The notion of identity-based encryption (IBE) was proposed as an economical alternative to
public-key infrastructures. IBE is also a useful building block in various cryptographic primitives
such as searchable encryption. A generalization of IBE is attribute-based encryption (ABE). A
major application of ABE is fine-grained cryptographic access control of data. Research on these
topics is still actively continuing.
However, security and privacy of IBE and ABE are hinged on the assumption that the authority which setups the system is honest. Our study aims to reduce this trust assumption.

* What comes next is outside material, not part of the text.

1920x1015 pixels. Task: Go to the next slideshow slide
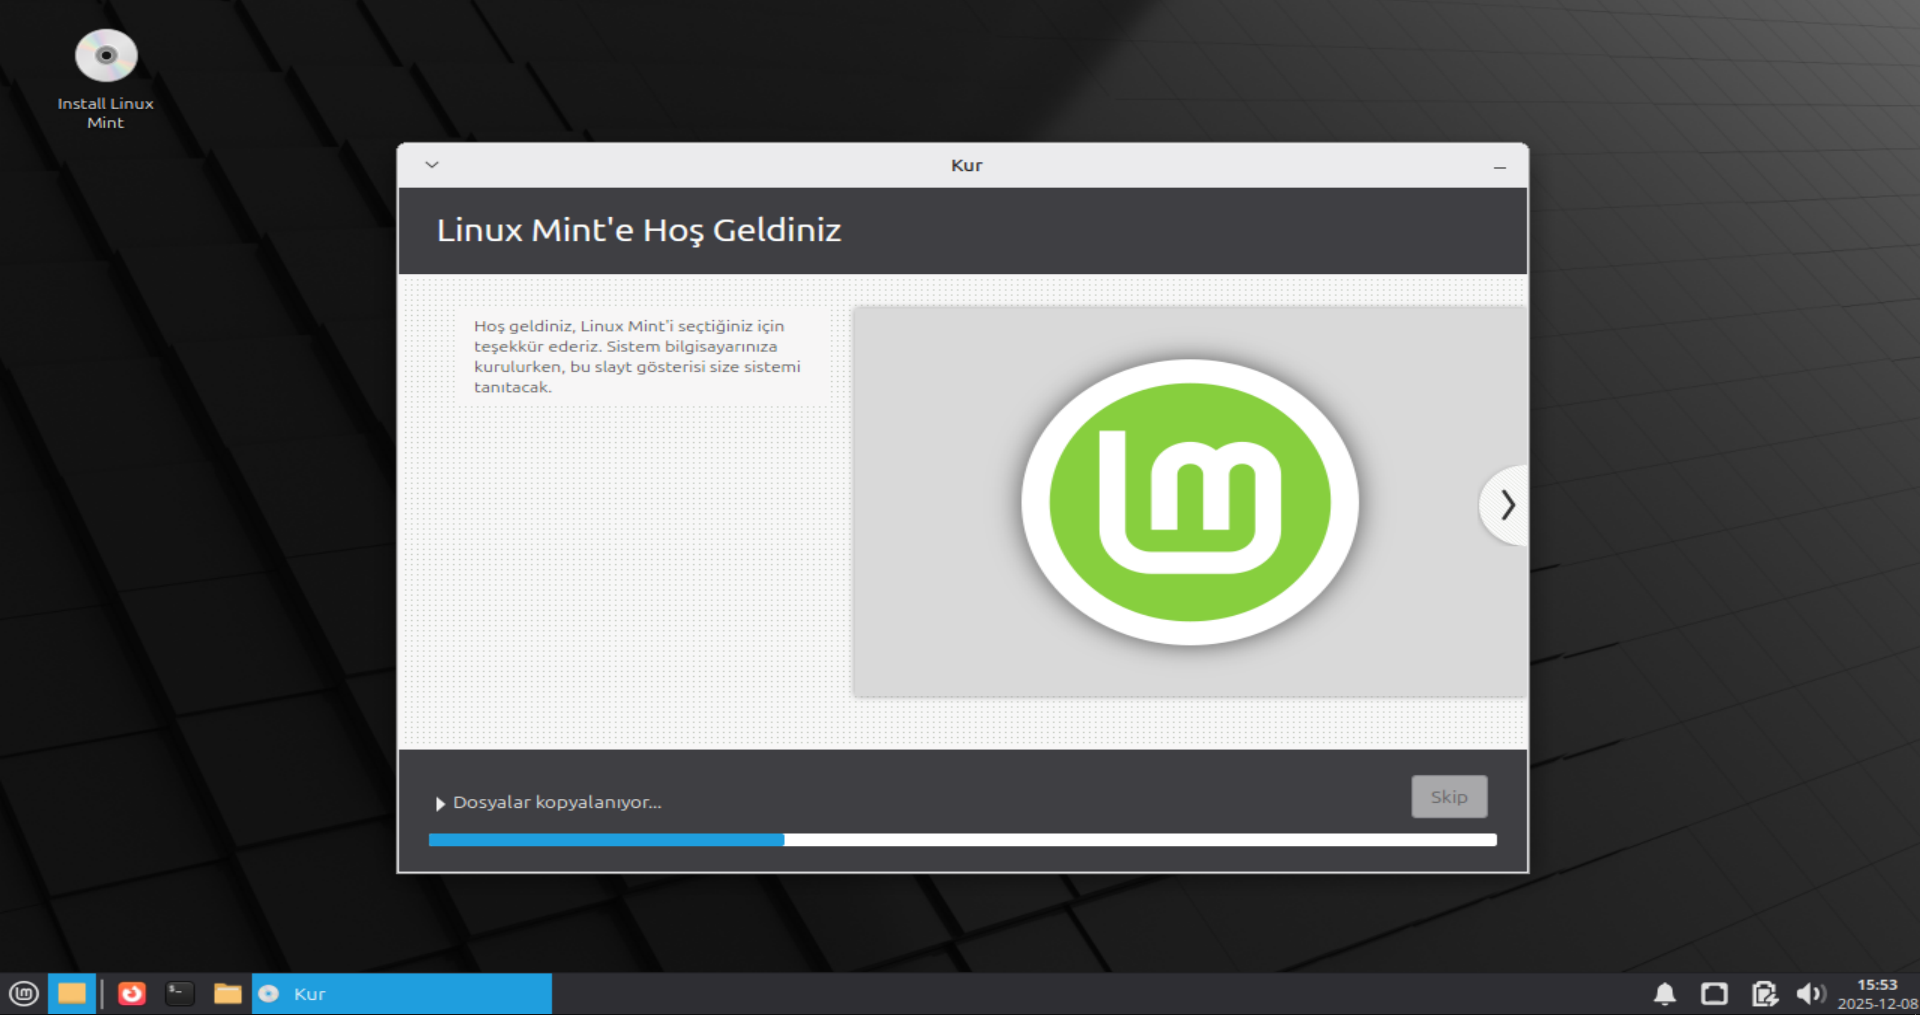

The inherent key escrow of IBE has sparkled numerous debates in the cryptography/security community. A curious key generation center (KGC) can simply generate the user's private key to decrypt a ciphertext. However, can a KGC still decrypt if it does not know the intended recipient of the ciphertext? This question is answered by formalizing KGC anonymous ciphertext indistinguishability (ACI-KGC). All existing practical pairing-based IBE schemes without random oracles do not achieve this notion. In this thesis, we propose an IBE scheme with ACI-KGC, and a new system architecture with an anonymous secret key generation protocol such that the KGC can issue keys to authenticated users without knowing the list of users' identities. This also matches the practice that authentication should be done with the local registration authorities. Our proposal can be viewed as mitigating the key escrow problem in a new dimension.

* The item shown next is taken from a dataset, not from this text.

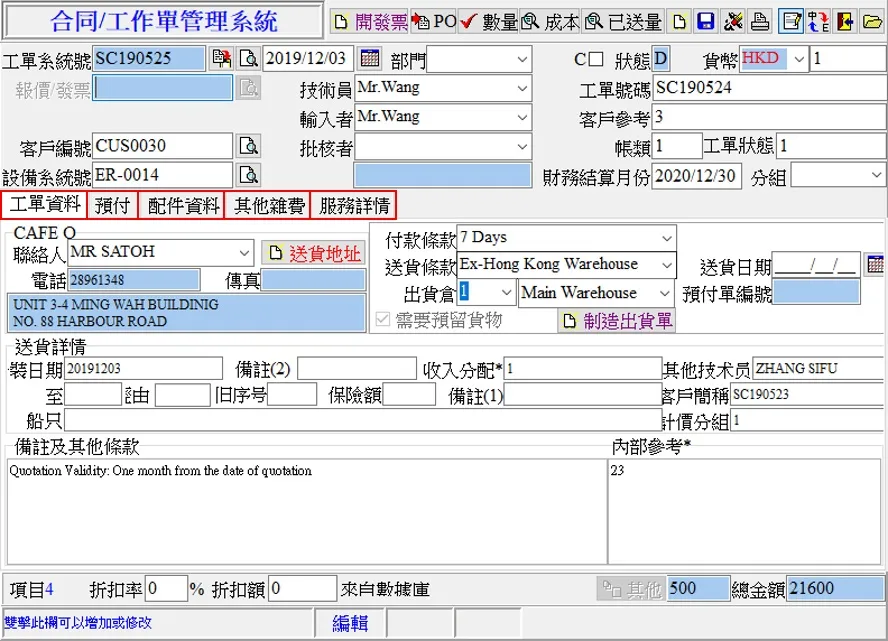The width and height of the screenshot is (888, 641).
Task: Switch to the 配件資料 tab
Action: (x=183, y=206)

For ABE, it is not realistic to trust a single authority to monitor all attributes and hence distributing control over many attribute-authorities is desirable. A multi-authority ABE scheme can be realized with a trusted central authority (CA) which issues part of the decryption key according to a user's global identifier (GID). However, this CA may have the power to decrypt every ciphertext, and the use of a consistent GID allowed the attribute-authorities to collectively build a full profile with all of a user's attributes. This thesis proposes a solution without the trusted CA and without compromising users' privacy, thus making ABE more usable in practice.
Underlying both contributions are our new privacy-preserving architectures enabled by borrowing techniques from anonymous credential.